SignMuon: Communication-Efficient Distributed Muon Optimization

SignMuon：通信高效的分布式 Muon 优化算法

Abstract: Distributed training of large neural networks is bottlenecked by full-precision gradient communication and by coordinatewise optimizers that ignore the matrix structure of weight tensors. We propose Sign-Muon, a 1-bit, matrix-aware optimizer that combines majority-vote sign aggregation from signSGD with the polar-step framework of Muon.

摘要： 大型神经网络的分布式训练受到全精度梯度通信以及忽略权重张量矩阵结构的坐标级优化器的瓶颈限制。我们提出了 Sign-Muon，这是一种 1-bit、具备矩阵感知能力的优化器，它结合了 signSGD 的多数投票符号聚合机制与 Muon 的极坐标步（polar-step）框架。

Each worker forms a Muon-style direction by taking the polar factor of its momentum via a Newton—Schulz iteration, transmits only the entrywise signs, and aggregates by majority vote; an optional local polar step further enforces orthogonality at no extra communication cost.

每个工作节点通过 Newton—Schulz 迭代获取其动量的极因子，从而形成 Muon 风格的优化方向；节点仅传输逐元素的符号，并通过多数投票进行聚合；可选的本地极坐标步可在不增加额外通信成本的情况下进一步强制执行正交性。

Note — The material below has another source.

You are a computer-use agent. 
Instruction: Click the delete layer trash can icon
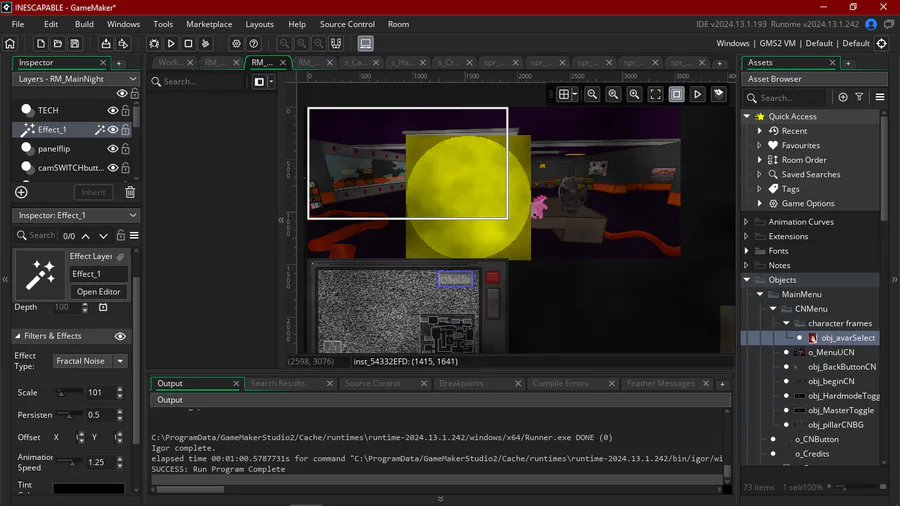(130, 192)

Under spectral-norm smoothness and bounded-variance stochastic gradients, the spectral-norm normalized sign step yields an $\mathcal{O}(1/\sqrt{T})$ nonconvex rate for an $\ell_1$-based stationarity measure. With unimodal symmetric noise, majority vote across $M$ workers cuts the stochastic term by $1/\sqrt{M}$, matching signSGD.

在谱范数平滑性和有界方差随机梯度的条件下，谱范数归一化的符号步对于基于 $\ell_1$ 的平稳性度量可产生 $\mathcal{O}(1/\sqrt{T})$ 的非凸收敛率。在单峰对称噪声下，跨 $M$ 个工作节点的多数投票将随机项降低了 $1/\sqrt{M}$，与 signSGD 的效果相当。

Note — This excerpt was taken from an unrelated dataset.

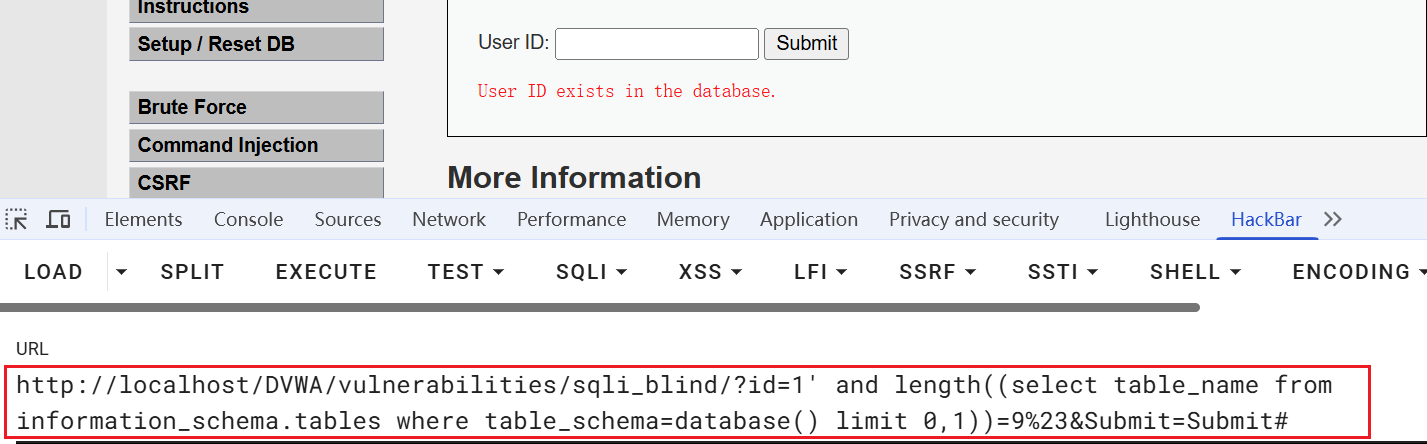
Task: Submit the User ID form
Action: pos(806,43)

In the $\alpha$-$\beta$ model, distributed Sign-Muon needs only one integer sum-allreduce per iteration; all orthogonalization is local, giving a $32\times$ bandwidth reduction over float32 ($4\times$ for int8). Across 330 CIFAR-10/ResNet-50 configurations Sign-Muon attains the best validation accuracy (92.15%); its 4-GPU majority-vote variant reaches 92.02% with 37% less training time at matched effective batch.

在 $\alpha$-$\beta$ 模型中，分布式 Sign-Muon 每次迭代仅需一次整数 sum-allreduce 操作；所有正交化过程均在本地完成，相比 float32 实现了 32 倍的带宽缩减（相比 int8 为 4 倍）。在 330 组 CIFAR-10/ResNet-50 配置中，Sign-Muon 达到了最佳验证准确率（92.15%）；其 4-GPU 多数投票变体在有效批次相同的情况下，训练时间缩短了 37%，并达到了 92.02% 的准确率。

On nanoGPT, Sign-Muon achieves lower perplexity and better anytime performance than other sign-based baselines, with favorable weak-scaling up to 16 GPUs.

在 nanoGPT 上，Sign-Muon 相比其他基于符号的基准模型实现了更低的困惑度（perplexity）和更好的实时性能，并在多达 16 个 GPU 的规模下表现出良好的弱扩展性。